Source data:
Content starts
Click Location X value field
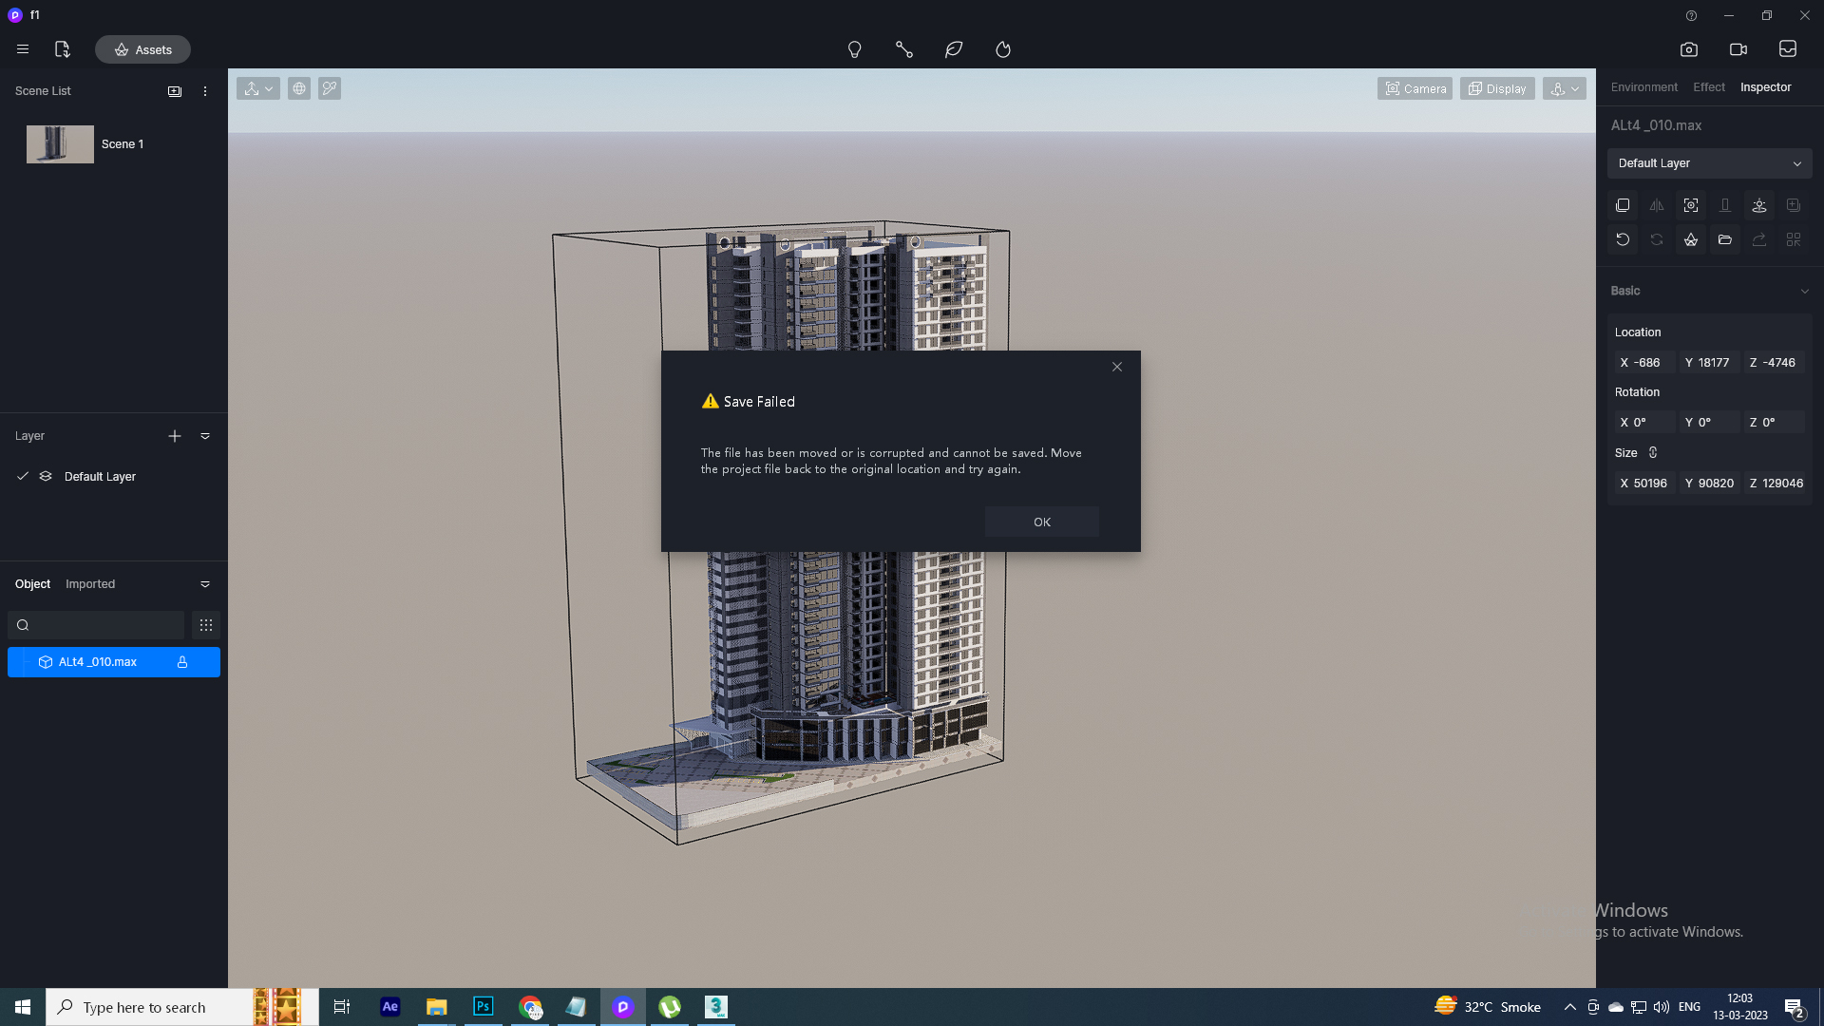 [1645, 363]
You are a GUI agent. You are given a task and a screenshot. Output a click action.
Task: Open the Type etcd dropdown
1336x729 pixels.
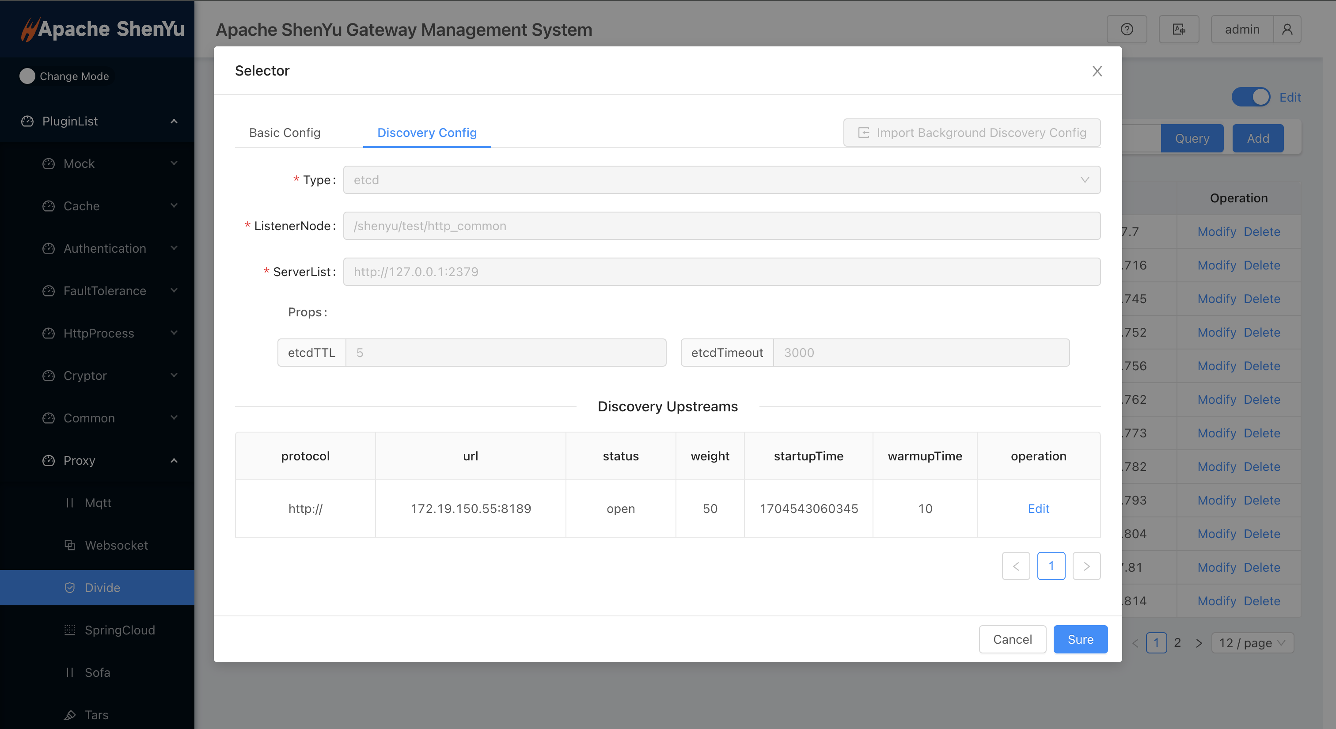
Content ends
**Task item**
Reproduce all of the entries above word for word, but leave out their pictures.

**Solution**
Click Location X value field
 [1645, 363]
You are a GUI agent. You are given a task and a screenshot. Output a click action.
Task: Open the Type etcd dropdown
1336x729 pixels.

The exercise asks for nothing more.